The sentence handed down by a federal judge in Trenton today comes on the heels of Jha’s September 2018 sentencing in an Alaska court for his admitted role in creating, wielding and selling access to Mirai — malware which enslaves poorly-secured Internet of Things (IoT) devices like security cameras and digital video recorders for use in extremely powerful attacks capable of knocking most Web sites offline.

Prosecutors in the Alaska case said Jha and two co-conspirators did not deserve jail time for their crimes because the trio had cooperated fully with the government and helped investigators with multiple other ongoing cybercrime investigations. The judge in that case agreed, giving Jha and each of his two co-defendants sentences of five years probation, 2,500 hours of community service, and $127,000 in fines.

Prosecutors in Alaska argued that Jha had completely turned over a new leaf, noting that he was once again attending school and had even landed a job at an unnamed cybersecurity company. Sending him to prison, they reasoned, would only disrupt a remarkable transformation for a gifted young man.

However, the punishment meted out today for the Rutgers attack requires Jha to remain sequestered in his parent’s New Jersey home for the next six months — with excursions allowed only for medical reasons. The sentence also piles on an additional 2,500 hours of community service. Further, Jha will be on the hook to pay $8.6 million in restitution — the amount Rutgers estimated it cost the university to respond to Jha’s attacks.

Jha could not be immediately reached for comment. But his attorney Robert Stahl told KrebsOnSecurity today’s decision by the New Jersey court was “thoughtful and reasoned.”

“The judge noted that Paras’ cooperation has been much more extensive and valuable than any he’s ever seen while on the bench,” Stahl said. “He won’t be going to back to school right now or to his job.”

It is likely that Jha’s creation will outlive his probation and community service.

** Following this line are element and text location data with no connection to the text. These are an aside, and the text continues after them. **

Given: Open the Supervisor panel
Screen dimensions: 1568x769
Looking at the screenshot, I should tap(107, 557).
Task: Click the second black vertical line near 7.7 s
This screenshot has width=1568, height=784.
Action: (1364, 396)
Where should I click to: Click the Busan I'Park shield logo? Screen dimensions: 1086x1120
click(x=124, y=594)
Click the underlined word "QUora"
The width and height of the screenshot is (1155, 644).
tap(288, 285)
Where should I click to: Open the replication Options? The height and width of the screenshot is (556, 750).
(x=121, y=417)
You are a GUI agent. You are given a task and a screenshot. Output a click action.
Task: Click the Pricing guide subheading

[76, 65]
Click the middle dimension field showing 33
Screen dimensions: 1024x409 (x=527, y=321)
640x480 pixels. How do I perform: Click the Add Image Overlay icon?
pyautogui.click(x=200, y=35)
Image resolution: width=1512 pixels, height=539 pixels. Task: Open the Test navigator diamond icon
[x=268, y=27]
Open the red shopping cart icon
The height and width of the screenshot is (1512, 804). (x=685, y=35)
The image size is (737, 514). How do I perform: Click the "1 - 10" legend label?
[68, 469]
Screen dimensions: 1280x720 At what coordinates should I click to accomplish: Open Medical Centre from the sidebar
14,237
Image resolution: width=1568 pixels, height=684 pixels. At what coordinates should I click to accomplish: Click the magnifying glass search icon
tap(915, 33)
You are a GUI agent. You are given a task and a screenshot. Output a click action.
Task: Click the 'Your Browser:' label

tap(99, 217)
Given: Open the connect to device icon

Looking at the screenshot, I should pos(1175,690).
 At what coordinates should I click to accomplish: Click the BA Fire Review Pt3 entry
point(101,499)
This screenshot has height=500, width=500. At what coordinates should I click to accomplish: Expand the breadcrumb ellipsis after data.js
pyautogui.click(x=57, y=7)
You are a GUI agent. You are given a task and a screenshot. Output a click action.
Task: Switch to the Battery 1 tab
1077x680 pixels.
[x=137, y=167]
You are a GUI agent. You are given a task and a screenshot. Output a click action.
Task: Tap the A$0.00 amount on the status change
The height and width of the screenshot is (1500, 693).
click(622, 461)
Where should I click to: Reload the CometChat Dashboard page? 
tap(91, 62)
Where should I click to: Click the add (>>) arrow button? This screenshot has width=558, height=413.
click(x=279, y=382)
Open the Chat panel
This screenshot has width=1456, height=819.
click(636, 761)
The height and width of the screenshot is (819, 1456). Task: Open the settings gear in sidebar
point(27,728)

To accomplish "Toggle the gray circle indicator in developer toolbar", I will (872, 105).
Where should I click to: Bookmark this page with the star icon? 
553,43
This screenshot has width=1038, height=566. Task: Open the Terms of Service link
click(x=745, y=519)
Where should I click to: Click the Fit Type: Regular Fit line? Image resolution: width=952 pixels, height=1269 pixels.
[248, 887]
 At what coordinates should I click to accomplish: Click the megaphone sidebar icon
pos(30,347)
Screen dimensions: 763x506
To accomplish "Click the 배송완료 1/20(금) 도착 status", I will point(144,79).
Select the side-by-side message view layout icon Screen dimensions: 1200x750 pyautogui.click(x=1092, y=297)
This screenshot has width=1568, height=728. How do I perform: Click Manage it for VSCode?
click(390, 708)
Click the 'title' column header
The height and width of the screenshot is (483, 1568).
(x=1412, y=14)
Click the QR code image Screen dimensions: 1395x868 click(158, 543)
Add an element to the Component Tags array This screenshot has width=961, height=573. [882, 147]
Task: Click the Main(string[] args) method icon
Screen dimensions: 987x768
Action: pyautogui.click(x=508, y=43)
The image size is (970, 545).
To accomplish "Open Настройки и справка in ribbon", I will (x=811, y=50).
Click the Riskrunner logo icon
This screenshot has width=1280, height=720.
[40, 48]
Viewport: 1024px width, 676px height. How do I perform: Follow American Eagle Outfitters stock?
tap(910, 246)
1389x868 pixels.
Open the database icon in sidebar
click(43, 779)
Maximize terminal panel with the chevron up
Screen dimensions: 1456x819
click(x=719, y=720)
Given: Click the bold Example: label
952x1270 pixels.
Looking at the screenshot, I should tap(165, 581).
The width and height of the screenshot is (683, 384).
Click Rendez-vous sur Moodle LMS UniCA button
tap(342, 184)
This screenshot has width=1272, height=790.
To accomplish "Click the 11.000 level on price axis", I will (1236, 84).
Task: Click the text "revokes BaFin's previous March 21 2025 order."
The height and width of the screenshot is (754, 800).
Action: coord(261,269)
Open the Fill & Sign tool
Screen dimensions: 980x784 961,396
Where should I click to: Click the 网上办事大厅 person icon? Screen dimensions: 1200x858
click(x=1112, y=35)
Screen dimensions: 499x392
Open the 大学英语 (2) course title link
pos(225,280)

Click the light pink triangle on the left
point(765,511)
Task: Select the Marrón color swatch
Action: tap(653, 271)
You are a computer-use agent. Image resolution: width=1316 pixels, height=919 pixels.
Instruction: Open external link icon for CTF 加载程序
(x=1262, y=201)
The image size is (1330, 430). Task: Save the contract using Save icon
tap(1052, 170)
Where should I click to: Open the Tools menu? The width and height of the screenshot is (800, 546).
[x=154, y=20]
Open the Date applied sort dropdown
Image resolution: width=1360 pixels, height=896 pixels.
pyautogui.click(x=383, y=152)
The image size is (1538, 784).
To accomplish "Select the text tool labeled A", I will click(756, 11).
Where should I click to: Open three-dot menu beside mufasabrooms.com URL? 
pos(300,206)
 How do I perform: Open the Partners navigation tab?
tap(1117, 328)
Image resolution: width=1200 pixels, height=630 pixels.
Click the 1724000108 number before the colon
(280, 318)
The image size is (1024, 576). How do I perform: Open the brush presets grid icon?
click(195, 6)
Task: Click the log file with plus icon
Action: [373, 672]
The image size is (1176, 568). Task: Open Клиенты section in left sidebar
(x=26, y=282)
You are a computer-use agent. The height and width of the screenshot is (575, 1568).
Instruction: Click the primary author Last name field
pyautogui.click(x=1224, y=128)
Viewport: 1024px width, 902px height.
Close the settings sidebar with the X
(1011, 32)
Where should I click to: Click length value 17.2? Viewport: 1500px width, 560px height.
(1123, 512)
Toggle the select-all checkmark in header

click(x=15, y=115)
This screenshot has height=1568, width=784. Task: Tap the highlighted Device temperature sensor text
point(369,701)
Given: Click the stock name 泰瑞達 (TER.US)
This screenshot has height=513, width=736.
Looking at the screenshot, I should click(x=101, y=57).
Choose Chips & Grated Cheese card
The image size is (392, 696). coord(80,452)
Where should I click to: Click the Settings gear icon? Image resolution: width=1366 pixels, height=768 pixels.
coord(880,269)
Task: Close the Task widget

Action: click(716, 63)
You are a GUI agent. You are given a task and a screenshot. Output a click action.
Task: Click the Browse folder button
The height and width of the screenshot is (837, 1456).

After the Sept. 2016 attack on KrebsOnSecurity and several other targets, Jha and his cohorts released the source code for Mirai in a bid to throw investigators off their trail. That action has since spawned legions of copycat Mirai botnets and Mirai malware variants that persist to this day.

Update, Oct. 27, 9;30 am. ET: A previous version of this story incorrectly stated that the courthouse in Friday’s sentencing was located in Newark. It was in Trenton. The above copy has been changed.